Both metals continue to slide and the measurements don’t look good.
- Open interest on gold is 15% below the 200 DMA with silver 5.7% below. This reflects the lack of interest.
- In gold, the trading volume of 50 DMA is 15% lower than that of 200 DMA
- Prices suffered, down 2.5% for gold and 4.4% for silver MoM
- Given the lack of interest, the price drops could have been worse
Figure: 12 Summary table
While many indicators are bearish, the absolute lack of interest shows that the market is beginning to bottom. The Fed may have finally reached its peak of hawkishness, as the WSJ linked above illustrates. Fed officials are starting to hint at concerns about their relentless hike in interest rates. In short, the bad news seems fully integrated while a pivot is definitely not integrated.

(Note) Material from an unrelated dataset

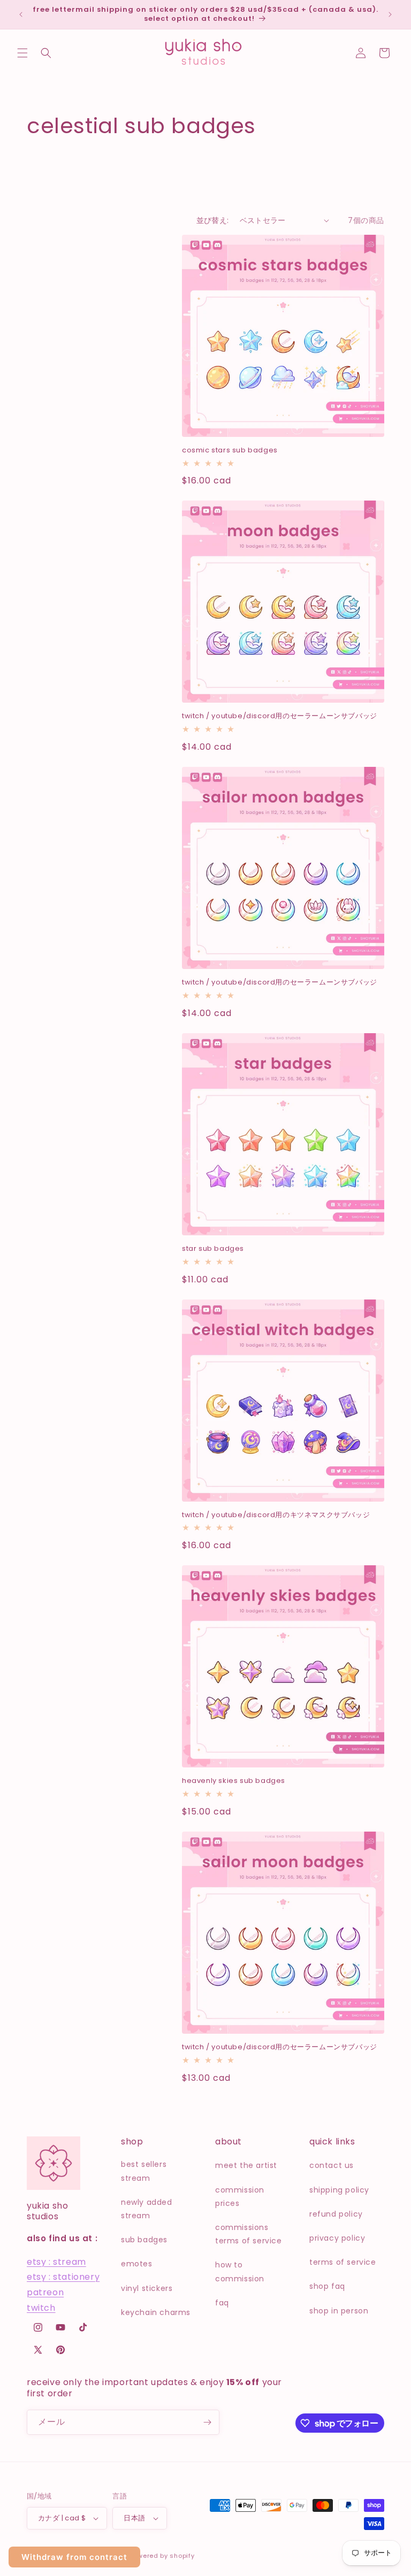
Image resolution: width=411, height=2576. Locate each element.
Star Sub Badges (213, 1249)
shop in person (338, 2310)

The Fed has probably already broken something. Moreover, the calculations work against them if they do not want to send the Treasury into a spiral of debt. The window is closing quickly for the Fed to bring inflation back to target before a pivot (or break) occurs.
When all the bad news is factored in, that leaves a lot more upside potential than downside risk. Add in the insatiable demand for physical metal seen at Comex and it looks like this market will turn around sooner or later. Still, the support has become resilient, so the market has work ahead of it. Medium and long term investors should be very confident to buy at current prices, even if price action remains volatile in the short term.
The data source: Futures and Options Trading for Risk Management – CME Group and fmpcloud.io for DXY index data
Data updated: Every night around 11:00 p.m. EST
Last update: October 20, 2022
Editor’s note: The summary bullet points for this article were chosen by the Seeking Alpha editors.